Parution de Moods in a Room de Catherine Balet, un ouvrage qui réunit vingt ans d’un travail photographique qui dévoile un monde moderne en huis clos, où les hommes évoluent entre solitude et écrans.

© Catherine Balet, de la série « Moods In A Room », www.dewilewis.com (ou Dewi Lewis Publishing)

Artiste peintre diplômée de l'École nationale des Beaux Arts de Paris, Catherine Balet se tourne dans les années 2000 vers la photographie. Une photographie marquée par une dimension sociologique et une réflexion toute particulière sur la place des nouvelles technologies dans nos existences, notamment à travers sa série « Strangers in the Light ». Inspirée par les tableaux de Edward Hopper, David Hockney, Ingres, pour ne citer qu’eux, l’artiste les réinterprète à la lumière de notre société moderne en créant des clairs-obscurs en utilisant l’éclairage des portables et ordinateurs. « Je ne me définis pas vraiment comme une photographe mais plutôt comme une artiste qui utilise la photographie », explique t-elle. « Pour moi c’est un outil et un médium idéal pour m’exprimer. » 

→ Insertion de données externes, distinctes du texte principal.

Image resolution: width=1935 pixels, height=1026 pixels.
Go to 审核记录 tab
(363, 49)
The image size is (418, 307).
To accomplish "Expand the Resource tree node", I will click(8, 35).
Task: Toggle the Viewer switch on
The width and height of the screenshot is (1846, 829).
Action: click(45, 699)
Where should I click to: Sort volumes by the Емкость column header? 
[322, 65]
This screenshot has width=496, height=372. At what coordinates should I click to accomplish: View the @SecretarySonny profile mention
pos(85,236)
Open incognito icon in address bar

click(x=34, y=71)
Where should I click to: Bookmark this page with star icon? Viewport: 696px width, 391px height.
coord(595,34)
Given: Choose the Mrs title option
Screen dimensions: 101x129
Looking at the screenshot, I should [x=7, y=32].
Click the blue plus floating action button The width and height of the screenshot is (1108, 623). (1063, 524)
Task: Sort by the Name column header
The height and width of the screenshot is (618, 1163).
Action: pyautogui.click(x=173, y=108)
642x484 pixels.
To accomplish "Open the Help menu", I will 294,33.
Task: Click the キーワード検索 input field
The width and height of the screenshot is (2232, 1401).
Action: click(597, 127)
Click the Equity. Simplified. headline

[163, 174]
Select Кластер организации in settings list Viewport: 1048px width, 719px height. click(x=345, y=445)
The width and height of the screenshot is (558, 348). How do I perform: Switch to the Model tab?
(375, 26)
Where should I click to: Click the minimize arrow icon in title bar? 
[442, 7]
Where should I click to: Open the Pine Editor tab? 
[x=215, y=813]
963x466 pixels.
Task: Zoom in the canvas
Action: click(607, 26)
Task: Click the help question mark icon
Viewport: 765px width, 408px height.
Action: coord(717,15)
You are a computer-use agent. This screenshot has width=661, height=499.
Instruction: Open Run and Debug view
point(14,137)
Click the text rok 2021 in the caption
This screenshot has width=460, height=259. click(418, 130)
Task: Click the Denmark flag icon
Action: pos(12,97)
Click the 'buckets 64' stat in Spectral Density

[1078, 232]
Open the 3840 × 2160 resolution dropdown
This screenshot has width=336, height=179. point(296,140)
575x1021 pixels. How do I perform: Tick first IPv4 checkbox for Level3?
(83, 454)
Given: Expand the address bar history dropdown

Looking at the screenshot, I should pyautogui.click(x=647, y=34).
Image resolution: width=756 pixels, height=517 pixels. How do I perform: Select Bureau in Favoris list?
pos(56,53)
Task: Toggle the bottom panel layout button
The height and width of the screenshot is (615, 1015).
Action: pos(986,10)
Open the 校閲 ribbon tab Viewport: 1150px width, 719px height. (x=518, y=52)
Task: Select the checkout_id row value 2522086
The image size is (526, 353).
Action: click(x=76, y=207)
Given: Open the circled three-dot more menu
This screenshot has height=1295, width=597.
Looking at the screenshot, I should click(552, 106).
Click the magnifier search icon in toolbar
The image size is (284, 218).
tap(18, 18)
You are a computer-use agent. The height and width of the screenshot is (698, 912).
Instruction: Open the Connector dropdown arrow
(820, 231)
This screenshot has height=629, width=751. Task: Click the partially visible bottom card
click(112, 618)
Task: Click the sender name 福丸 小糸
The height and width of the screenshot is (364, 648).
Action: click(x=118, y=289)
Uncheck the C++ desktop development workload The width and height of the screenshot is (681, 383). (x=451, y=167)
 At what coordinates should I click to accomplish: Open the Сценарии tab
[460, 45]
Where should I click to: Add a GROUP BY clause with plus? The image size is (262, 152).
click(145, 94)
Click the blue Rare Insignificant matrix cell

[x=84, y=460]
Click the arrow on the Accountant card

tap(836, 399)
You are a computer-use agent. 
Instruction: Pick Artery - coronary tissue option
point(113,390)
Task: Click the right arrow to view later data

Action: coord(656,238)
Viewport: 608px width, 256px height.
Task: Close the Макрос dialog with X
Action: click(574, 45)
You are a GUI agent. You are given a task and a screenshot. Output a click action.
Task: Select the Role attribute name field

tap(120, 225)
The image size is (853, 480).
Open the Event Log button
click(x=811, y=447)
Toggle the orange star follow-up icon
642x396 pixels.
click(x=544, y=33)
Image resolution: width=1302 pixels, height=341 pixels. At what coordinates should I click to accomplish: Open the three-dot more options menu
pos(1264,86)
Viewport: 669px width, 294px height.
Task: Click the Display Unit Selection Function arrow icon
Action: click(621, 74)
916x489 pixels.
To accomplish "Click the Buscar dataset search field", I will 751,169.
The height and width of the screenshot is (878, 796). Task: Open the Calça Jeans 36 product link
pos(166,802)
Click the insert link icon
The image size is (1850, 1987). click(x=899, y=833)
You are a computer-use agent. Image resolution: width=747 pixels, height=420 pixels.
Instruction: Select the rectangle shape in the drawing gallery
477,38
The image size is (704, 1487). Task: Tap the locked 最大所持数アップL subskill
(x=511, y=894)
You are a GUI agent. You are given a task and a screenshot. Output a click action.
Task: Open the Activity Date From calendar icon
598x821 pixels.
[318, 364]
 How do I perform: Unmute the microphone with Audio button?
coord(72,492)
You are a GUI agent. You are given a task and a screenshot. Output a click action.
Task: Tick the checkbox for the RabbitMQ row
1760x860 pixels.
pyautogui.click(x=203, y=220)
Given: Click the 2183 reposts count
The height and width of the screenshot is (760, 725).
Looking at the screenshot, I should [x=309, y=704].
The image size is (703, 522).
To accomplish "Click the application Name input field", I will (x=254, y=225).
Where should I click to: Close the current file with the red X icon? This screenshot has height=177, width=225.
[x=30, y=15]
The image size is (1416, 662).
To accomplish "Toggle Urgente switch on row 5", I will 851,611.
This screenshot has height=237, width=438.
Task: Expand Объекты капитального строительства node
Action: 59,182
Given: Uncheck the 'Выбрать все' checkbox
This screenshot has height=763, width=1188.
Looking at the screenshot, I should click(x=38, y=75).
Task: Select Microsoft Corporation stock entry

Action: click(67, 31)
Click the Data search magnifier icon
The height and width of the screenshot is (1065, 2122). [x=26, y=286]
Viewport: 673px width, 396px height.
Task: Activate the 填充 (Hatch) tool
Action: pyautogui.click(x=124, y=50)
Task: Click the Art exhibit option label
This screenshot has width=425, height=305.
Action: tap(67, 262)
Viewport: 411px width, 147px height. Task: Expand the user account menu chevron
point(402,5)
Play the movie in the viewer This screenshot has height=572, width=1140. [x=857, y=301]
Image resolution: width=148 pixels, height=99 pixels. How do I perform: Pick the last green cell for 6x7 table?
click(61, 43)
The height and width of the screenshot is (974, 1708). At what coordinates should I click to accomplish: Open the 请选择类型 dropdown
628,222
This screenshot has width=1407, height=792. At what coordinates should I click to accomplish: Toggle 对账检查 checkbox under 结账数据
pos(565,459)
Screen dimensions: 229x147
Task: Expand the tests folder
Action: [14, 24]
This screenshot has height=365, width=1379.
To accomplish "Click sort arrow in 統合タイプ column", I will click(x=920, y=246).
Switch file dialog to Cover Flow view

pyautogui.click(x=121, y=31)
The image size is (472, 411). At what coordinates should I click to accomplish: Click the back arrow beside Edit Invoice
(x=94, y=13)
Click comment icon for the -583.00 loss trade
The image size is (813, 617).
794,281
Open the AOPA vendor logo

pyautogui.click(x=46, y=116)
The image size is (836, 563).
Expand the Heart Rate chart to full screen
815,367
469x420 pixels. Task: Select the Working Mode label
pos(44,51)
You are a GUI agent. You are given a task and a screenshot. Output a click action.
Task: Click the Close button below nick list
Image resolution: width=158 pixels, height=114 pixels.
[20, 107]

Avec la série « Moods in a Room » - qu’elle a exposée à la Galerie Bigaignon (dans le 3ème à Paris, en février 2019) - Catherine Balet renoue avec la pratique picturale à travers des collages réalisés à partir de photographies personnelles et parfois d’images récoltées sur internet. Le résultat est saisissant : une mosaïque surréaliste.« Je photographie des personnes dans la rue, dans les foires, dans tous les lieux ou je peux capter une figure qui m’intrigue par sa posture mais qui sera transformée par un processus de superposition. Des figures souvent happées par la technologie qui a initié de nouvelles poses contemporaines »

© Catherine Balet, de la série « Moods In A Room », www.dewilewis.com (ou Dewi Lewis Publishing)
© Catherine Balet, de la série « Moods In A Room », www.dewilewis.com (ou Dewi Lewis Publishing)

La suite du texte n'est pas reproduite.